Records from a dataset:
Segment Open

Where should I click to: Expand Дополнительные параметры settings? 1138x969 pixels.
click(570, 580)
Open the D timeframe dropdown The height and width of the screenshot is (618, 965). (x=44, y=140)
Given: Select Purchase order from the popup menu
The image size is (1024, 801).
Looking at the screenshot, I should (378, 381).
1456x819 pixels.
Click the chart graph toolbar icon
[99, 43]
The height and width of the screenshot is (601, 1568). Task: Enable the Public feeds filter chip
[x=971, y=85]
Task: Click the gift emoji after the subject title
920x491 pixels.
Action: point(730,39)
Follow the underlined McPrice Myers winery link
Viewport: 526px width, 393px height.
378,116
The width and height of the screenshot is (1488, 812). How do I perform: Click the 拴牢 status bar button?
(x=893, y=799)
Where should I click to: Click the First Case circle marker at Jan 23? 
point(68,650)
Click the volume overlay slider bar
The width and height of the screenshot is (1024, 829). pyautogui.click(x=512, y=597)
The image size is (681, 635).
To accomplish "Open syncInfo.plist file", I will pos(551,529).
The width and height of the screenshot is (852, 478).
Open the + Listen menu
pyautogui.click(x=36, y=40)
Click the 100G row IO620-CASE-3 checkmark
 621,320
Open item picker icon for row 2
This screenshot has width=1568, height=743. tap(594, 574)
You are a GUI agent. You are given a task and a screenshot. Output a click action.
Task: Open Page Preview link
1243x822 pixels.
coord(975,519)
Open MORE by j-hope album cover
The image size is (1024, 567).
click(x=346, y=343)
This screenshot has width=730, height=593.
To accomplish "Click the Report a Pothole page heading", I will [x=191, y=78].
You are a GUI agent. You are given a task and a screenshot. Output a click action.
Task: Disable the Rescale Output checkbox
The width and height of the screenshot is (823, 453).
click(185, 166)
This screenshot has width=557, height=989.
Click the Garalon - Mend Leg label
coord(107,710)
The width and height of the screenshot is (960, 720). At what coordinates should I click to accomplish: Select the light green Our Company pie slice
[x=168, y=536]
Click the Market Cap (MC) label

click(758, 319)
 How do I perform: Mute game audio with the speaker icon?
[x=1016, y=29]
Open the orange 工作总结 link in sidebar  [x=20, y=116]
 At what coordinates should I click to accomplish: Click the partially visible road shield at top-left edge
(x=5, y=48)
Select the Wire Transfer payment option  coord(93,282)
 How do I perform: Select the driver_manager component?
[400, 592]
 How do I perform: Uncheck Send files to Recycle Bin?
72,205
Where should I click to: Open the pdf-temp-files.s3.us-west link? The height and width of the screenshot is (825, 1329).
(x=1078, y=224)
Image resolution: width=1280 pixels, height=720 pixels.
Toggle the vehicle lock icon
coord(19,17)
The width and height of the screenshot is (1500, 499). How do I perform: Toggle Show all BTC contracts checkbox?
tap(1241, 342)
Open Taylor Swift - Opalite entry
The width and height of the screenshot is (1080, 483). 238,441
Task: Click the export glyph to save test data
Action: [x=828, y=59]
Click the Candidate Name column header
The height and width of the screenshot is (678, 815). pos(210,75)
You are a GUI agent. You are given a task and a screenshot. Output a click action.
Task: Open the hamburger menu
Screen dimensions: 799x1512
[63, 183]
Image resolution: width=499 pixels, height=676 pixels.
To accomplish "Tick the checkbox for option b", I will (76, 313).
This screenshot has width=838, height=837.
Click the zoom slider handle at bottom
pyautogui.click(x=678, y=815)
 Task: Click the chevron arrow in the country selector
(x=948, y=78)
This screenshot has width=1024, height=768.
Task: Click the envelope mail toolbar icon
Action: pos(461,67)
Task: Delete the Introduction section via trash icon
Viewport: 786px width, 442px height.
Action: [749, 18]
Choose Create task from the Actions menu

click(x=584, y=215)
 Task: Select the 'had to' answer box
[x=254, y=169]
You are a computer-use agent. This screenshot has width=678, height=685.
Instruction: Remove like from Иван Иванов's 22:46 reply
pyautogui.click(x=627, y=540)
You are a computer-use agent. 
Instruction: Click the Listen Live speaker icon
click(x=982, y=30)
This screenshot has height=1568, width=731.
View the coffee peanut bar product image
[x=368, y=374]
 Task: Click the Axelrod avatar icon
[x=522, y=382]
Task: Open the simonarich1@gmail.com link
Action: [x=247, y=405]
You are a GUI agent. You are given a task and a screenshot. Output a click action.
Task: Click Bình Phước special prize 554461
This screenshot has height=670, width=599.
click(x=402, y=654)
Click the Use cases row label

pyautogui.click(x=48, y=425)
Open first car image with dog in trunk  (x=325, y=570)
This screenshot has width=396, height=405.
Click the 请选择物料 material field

Segment Closed

◆ What is expected
Pull out every line of the records that includes the string "resolution".

◆ Answer space
Image resolution: width=1280 pixels, height=720 pixels.
Image resolution: width=499 pixels, height=676 pixels.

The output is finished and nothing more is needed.